Pilot - ✨Brightest stars in the darkest times. ✨
In 2026, I want to tell stories to remind us that even in the darkest chapters of humanity, light never disappears. It is carried by unexpected actors who choose care when cruelty or worst indifference was the norm.
I begin with the lived experience of Hans Steiner and his family. Fleeing Nazi persecution, they escaped from Vienna to the Philippines. Years later, while I was living in Vienna, after reading the book, I met his daughter, Ruth Steiner. She trusted me with her father’s diaries, their collection of relevant newspaper articles, and the background to his book Nie wieder Wien.
Reading them filled me with Filipino pride. The #Philippines was among the few countries that opened its doors to Jewish refugees. There were many bright stars: President Manuel L. Quezon, who even donated his private land to host refugees. An immigration officer, a nephew of the controversial President José P. Laurel, who helped the family find a home upon arrival in Manila.

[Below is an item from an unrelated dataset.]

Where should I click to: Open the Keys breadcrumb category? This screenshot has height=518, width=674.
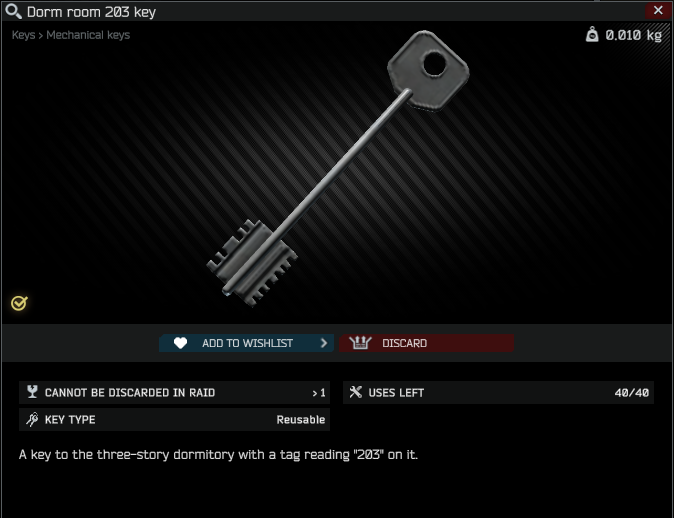pyautogui.click(x=23, y=35)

And his colleagues at the University of the Philippines Diliman, where Hans found work, safety, and dignity.
The Philippines has a long tradition of accepting refugees, from Jewish, Iranian, and Vietnamese communities to Rohingya, Syrians, Palestinians, and Eritreans, even though state assistance has remained limited and protection often relies on international support and self-reliance.
Where state assistance is limited, I have seen refugee protection in the Philippines sustained by civil society, churches, universities, and international partners, quietly turning humanitarian values into everyday acts of care.

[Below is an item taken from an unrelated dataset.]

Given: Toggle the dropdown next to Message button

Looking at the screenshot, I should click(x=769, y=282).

Years later, when I visited Yad Vashem, the World Holocaust Remembrance Center, I learned how exceptional the Filipino nation was. I encountered several stories documenting how Filipinos and the Philippines showed care despite enormous pressure and risk, and how more Jewish refugees were actively invited when most doors around the world were closing.
During the Japanese occupation, the Steiner family had to flee once more. Again, Filipinos helped them survive. After the war, they stayed in the Philippines before eventually returning to Austria.

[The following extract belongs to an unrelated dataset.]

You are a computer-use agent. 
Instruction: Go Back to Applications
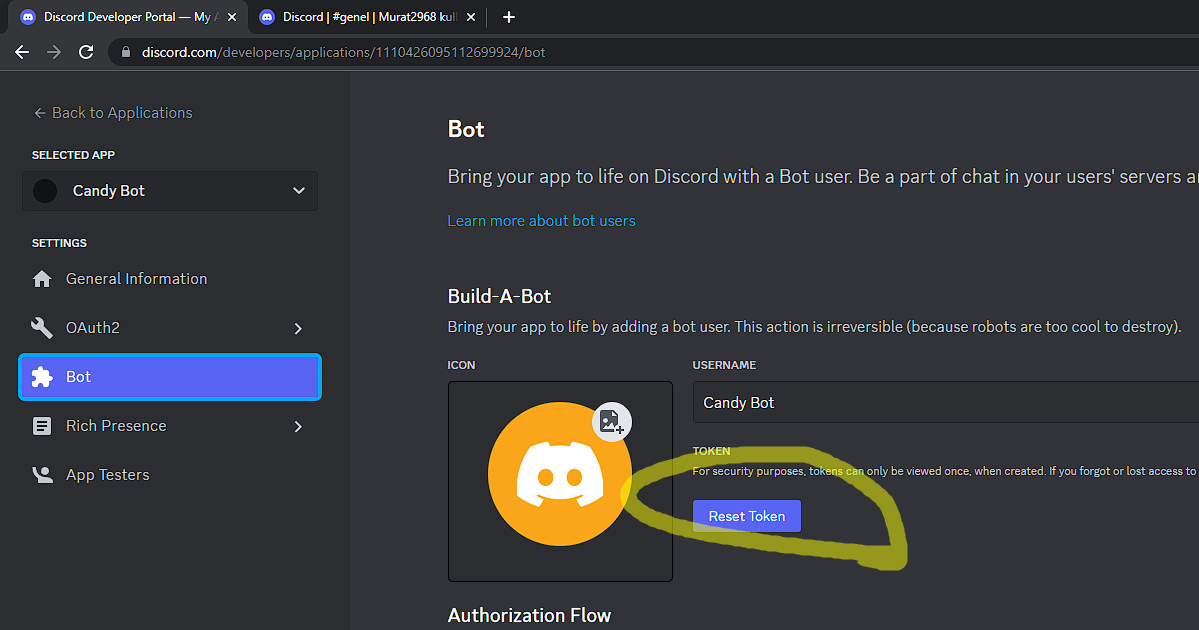(113, 113)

One moment Ruth shared with me has never left me. She told me that whenever she was on a plane, just minutes before landing in Manila, she felt a deep sense of homecoming.
This post marks the beginning of a series. Throughout 2026, I will share stories of individuals, communities, and places that chose care over fear, solidarity over exclusion, and humanity over indifference. Not to romanticize the past, but to remember what is possible and what responsibility looks like in dark times.
Because history does not only ask us what went wrong.
It also asks who chose to care, and why that still matters today.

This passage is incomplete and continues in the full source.